Convert the data below into a JSON list of strings with one string per line, skipping blank lines. Begin at the line containing "Given: Click the '/J' unbuffered I/O option", continue through the end of the data, and omit the pictures.

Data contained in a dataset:

Begin

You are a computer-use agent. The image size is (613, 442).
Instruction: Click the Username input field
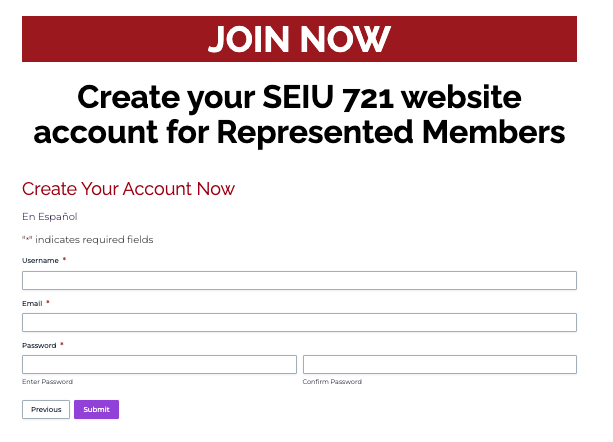click(299, 280)
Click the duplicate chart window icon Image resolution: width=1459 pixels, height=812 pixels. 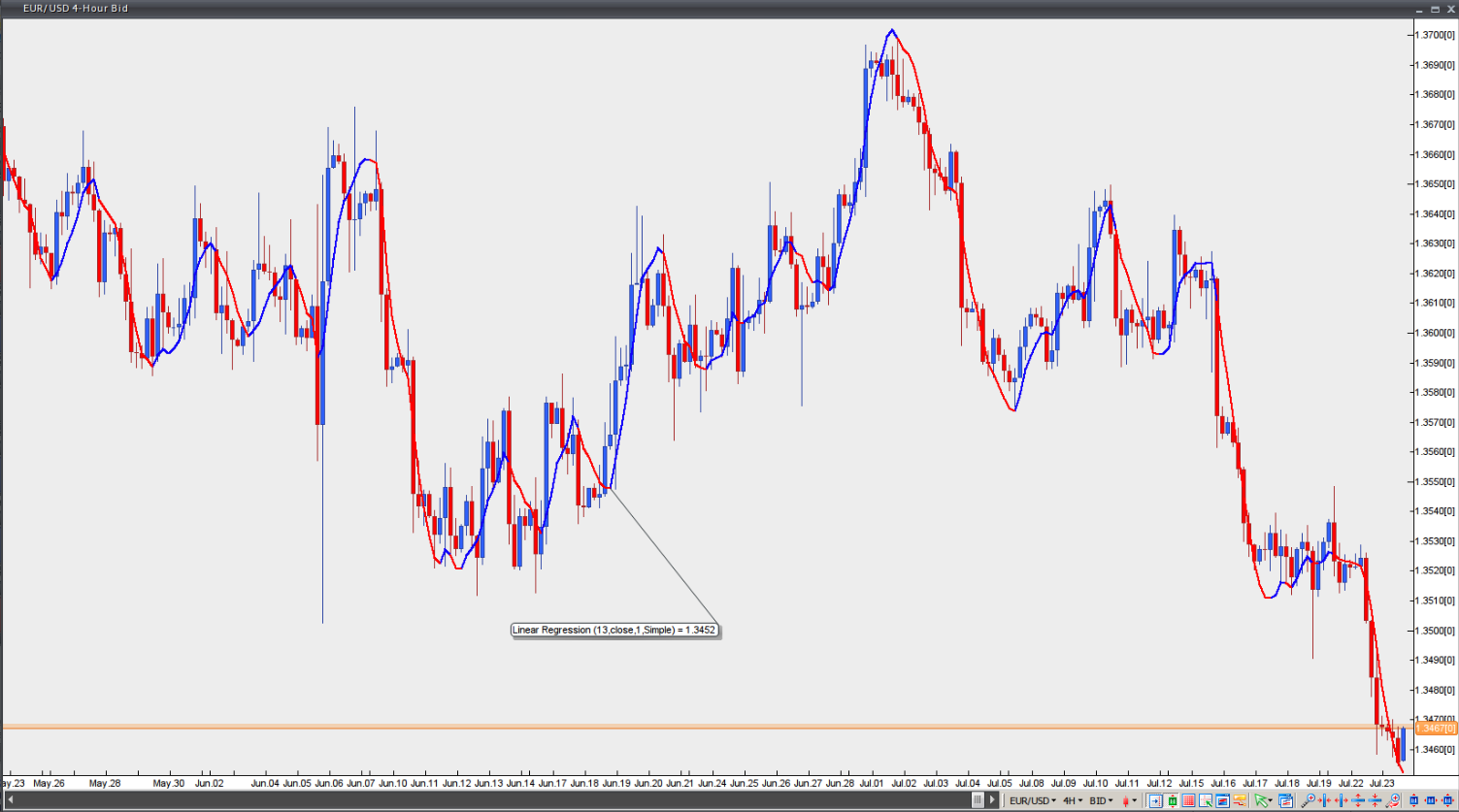click(x=1285, y=801)
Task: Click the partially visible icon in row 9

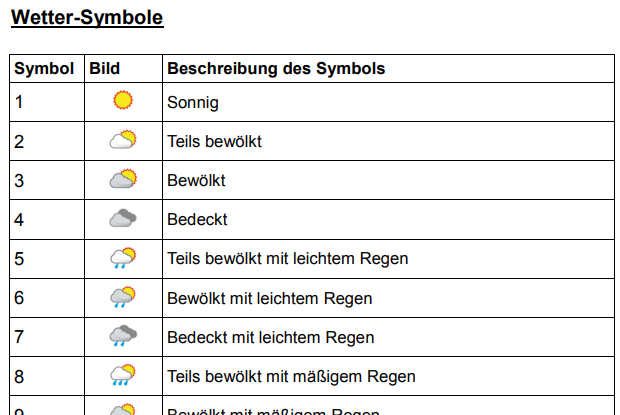Action: pos(123,409)
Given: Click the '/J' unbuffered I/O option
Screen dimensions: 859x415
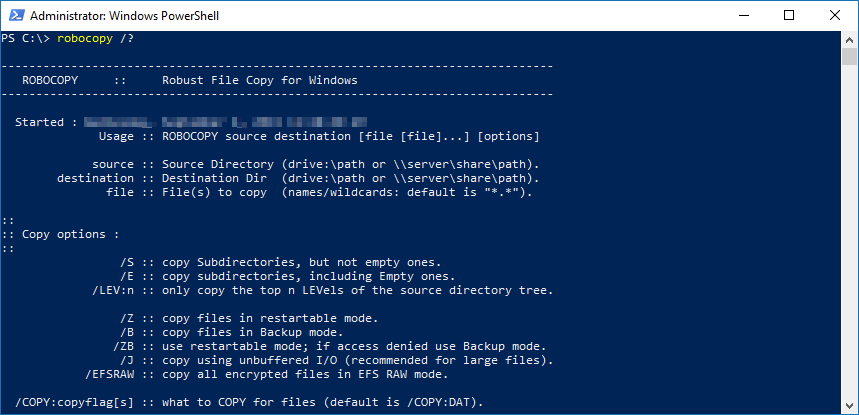Looking at the screenshot, I should [x=127, y=360].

End

[TASK ANSWER]
[
  "Given: Click the '/J' unbuffered I/O option",
  "Screen dimensions: 859x415",
  "Looking at the screenshot, I should [x=127, y=360]."
]